Ultimately, if features in a release are substandard, the downstreams
and end users will be the ones to bear the pain.  It is in the release
managers best interest to ensure that the features which are finally
accepted are actually ready.

Nothing is ever perfect, but a whole lot of stuff is perfectly good in
common case, and useful for people in general.  This is why the feature
doc template specifically has sections for know issues to be fixed, and
areas for future improvement.  Any documentation (so long as it isn't
factually incorrect) is better than nothing.

There seems to be general consensus that a status of "Supported" means
"with security support", and I agree with this assessment.  Ultimately,
the security team is accountable to whatever the project as a whole
declares "Supported", but as the security team are all commiters and
maintainer there is a large overlap of responsibility.  OTOH, the
security team are also responsible for managing the fallout when things
go wrong.

XSAs are bad publicity, and are a problem for downstreams (remember that
we have plenty of downstreams who measure quantity of servers in units
of a datacenter).  Another problem we as a community have is that no
support status is written down; there is a 13ish? year backlog in this
regard.  Writing details down in feature docs is intended to get
everyone on the same, un-ambiguous, page.

We also have an unfortunate habit of new features appearing, being
accepted, and (intentionally or unintentionally) available to guests. 
Fastforward a bit, and it is discovered that said feature resembles a
sieve in terms of security holes, and the common recourse is to publish
an XSA stating "turn it off and don't use it with untrusted guests", or
"here is a patch to actually turn it off, and still don't use it with
untrusted guests", because we really can't re-engineer a feature in a
security patch.  (Sorry to pick on TMEM here, but it is now 4 years of
development later and it still has a lot of development left to go. 
Reworking features in the light of a security hole can be very
complicated, and lots of work.)

There should be a high barrier to "Supported" status, because the cost
of getting it wrong is equally high.  However, there are perfectly
legitimate intermediate stages such as "Supported in these limited set
of circumstances".  A number of features are not plausibly for use in
production environments, but otherwise function fine for
development/investigatory purposes.  In these cases, something like "no
security support, but believed to be working fine" might be appropriate.

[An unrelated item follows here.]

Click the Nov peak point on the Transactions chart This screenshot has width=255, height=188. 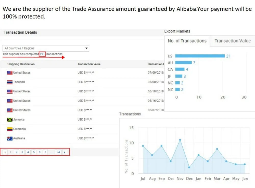pos(180,140)
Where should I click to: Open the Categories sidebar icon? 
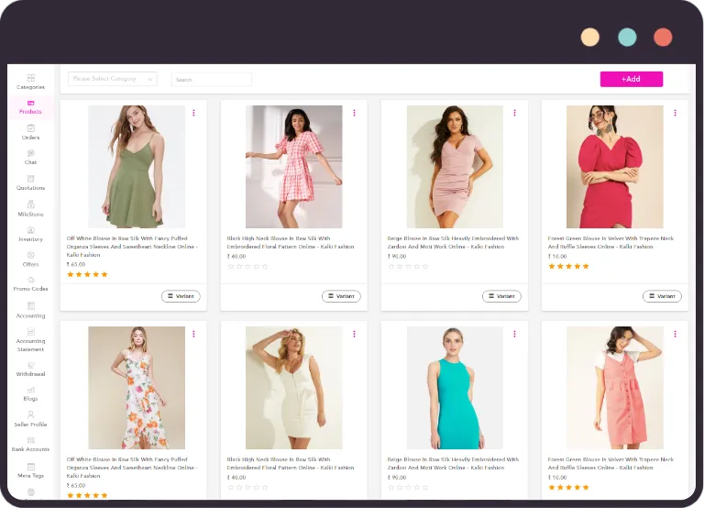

Having said all of this, I don't wish to deter feature submitters from
striving for "Supported".  Attaining "Supported" should be a accolade
that a feature is good from a technical point of view, with no important
missing parts.  I will certainly continue to strive for my features to
fit into this category, and I hope that the rest of the community will
hold my code to the same high standard that I hold others to.